» **EXCERPT PROVIDED**
★ ★ ★ ★ ★ ★ ★
Hmm...I could post PM's that Pete has sent me. Or I could post PM's that Pete has sent to other women on the site. But I won't. My belief that he is an a-hole was formed from his own words. You cite big-wig hot-shot climbers like Chongo that Pete repeatedly assures us are in his fan club. (I'm sure you and Chongo are big buddies too, eh? First hand, my arse.) I'm telling you that all of the big wig climbers that I know who know Pete don't have anything nice to say about the guy with respect to his climbing or his personality. There are other ways in which he has intersected with my personal life without me meeting him face to face, and I'm not going to go into it here. Let's just say it ain't web gossip. Thank GOD I've always managed to narrowly escaped meeting him in person though.

For your information, child, if there's one thing I have quite a lot of experience with it's how overcomplicating your system when you are starting out will leave you screwed. A more complicated system in a beginners hands is almost always more dangerous. Complicated hauling systems are a prime example. Flagging a ledge when you haven't worked out the kinks in your hauling systems or you are don't happen to be on the east side of El Cap or a similarly steep place is another. Tagging gear on 'easy aid' when you are not honed or are not on a super steep route is asking for a snag not to mention it slows you down. No matter how many "practice pitches" you do with rocks in the haulbag as he advocates (not bad advice either), it will be a whole different game when you head out for the real deal.
★ ★ ★ ★ ★ ★ ★
» **RECORDED DATA**
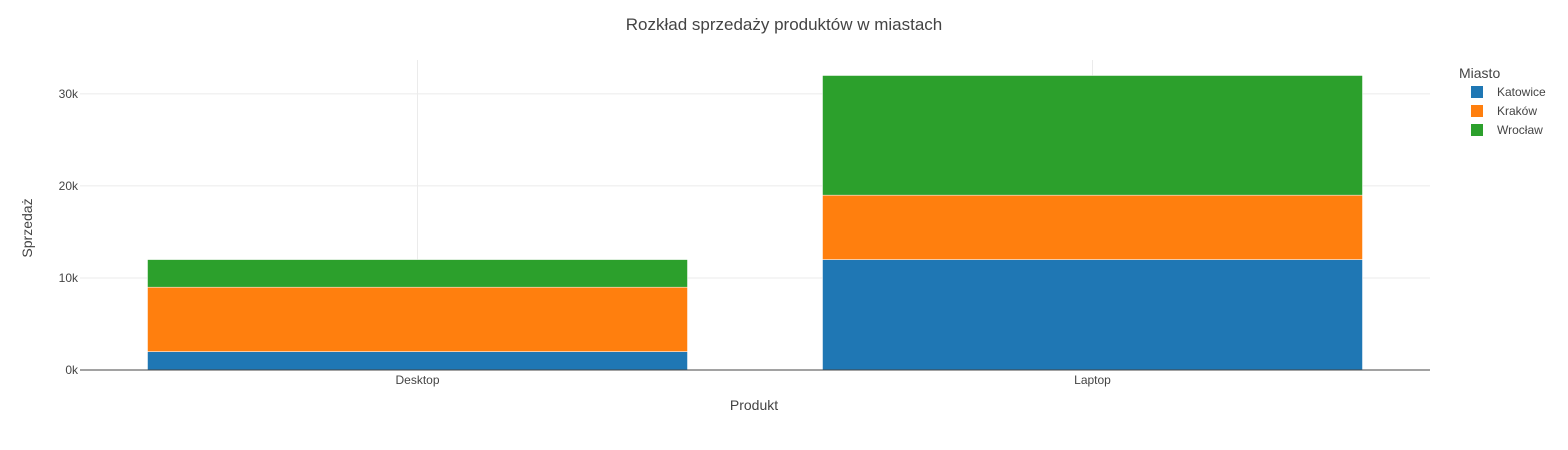 This screenshot has height=450, width=1568. Describe the element at coordinates (784, 24) in the screenshot. I see `chart-title: Rozkład sprzedaży produktów w miastach` at that location.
★ ★ ★ ★ ★ ★ ★
Write the next part of the climbing forum post, starting right after its last sentence. The listing has no connection to the climbing forum post.

The more ropes and biners and gadgets that you add to your system, the more likely you are to get confused with your system and end up making a very dangerous mistake like, say, dropping a pig. (BTW, Pete says we all drop things and shouldn't criticize, but there are something like your partner's or you pig's anchoring system that can cost a life or two if you screw them up.) There is safety in moving efficiently (as in quick not lazy) on a wall. Some of these things might be OK in expert hands, but he advocates this stuff for people asking for advice on their first walls.

Have I tried his continuous loop system when soloing? HELL NO! I'm not crazy. Advocating hauling your crap in a paper bag is totally irresponsible. Again, no need to try it. I think a lot of people who have done a few walls, myself included, find Pete's stuff good for a tidbit or two if you can wade through it, but also full of stuff that we know better than to try in the first place.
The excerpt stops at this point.